What needs to be done: Convert the entries starting at the one containing "Campus Life (663, 70)" and ending at the one containing "Parents (790, 2168)" into a Markdown table with the columns Row and Entry. Number the rows and leave out any blank lines.

Extracted entries
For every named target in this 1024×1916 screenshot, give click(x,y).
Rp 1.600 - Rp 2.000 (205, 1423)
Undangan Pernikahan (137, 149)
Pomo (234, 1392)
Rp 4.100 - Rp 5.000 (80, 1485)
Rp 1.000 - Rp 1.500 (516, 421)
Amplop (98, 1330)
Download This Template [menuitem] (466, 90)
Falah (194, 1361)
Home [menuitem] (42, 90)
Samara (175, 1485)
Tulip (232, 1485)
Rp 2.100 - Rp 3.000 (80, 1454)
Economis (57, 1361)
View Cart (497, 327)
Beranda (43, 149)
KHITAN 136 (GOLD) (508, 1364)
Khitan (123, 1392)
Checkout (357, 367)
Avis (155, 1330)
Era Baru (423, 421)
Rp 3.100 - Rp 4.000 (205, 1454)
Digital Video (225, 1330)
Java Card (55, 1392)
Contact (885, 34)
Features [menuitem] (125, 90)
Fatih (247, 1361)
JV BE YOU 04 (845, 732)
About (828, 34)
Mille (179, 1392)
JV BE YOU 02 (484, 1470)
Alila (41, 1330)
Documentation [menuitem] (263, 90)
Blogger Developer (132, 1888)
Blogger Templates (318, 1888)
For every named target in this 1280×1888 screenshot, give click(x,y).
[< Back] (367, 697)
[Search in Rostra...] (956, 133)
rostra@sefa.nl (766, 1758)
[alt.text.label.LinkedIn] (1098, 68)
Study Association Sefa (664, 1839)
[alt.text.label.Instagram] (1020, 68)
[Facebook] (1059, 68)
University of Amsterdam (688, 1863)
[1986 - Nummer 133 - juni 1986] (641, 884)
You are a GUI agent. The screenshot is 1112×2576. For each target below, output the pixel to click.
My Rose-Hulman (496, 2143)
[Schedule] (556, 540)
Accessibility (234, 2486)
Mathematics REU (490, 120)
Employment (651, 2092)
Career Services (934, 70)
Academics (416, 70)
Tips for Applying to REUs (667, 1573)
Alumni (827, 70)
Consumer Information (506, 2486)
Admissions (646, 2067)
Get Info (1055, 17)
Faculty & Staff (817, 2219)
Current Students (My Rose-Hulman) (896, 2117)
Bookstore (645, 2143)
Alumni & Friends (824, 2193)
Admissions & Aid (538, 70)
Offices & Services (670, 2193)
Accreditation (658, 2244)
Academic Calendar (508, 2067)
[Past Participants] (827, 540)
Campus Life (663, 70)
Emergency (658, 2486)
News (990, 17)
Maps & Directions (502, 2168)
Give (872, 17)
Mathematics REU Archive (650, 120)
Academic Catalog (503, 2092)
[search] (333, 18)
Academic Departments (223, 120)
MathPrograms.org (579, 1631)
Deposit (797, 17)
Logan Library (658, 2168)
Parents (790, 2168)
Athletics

Answer for this exercise:
| Row | Entry |
|---|---|
| 1 | Campus Life (663, 70) |
| 2 | Emergency (658, 2486) |
| 3 | News (990, 17) |
| 4 | Maps & Directions (502, 2168) |
| 5 | Give (872, 17) |
| 6 | Mathematics REU Archive (650, 120) |
| 7 | Academic Catalog (503, 2092) |
| 8 | [search] (333, 18) |
| 9 | Academic Departments (223, 120) |
| 10 | MathPrograms.org (579, 1631) |
| 11 | Deposit (797, 17) |
| 12 | Logan Library (658, 2168) |
| 13 | Parents (790, 2168) |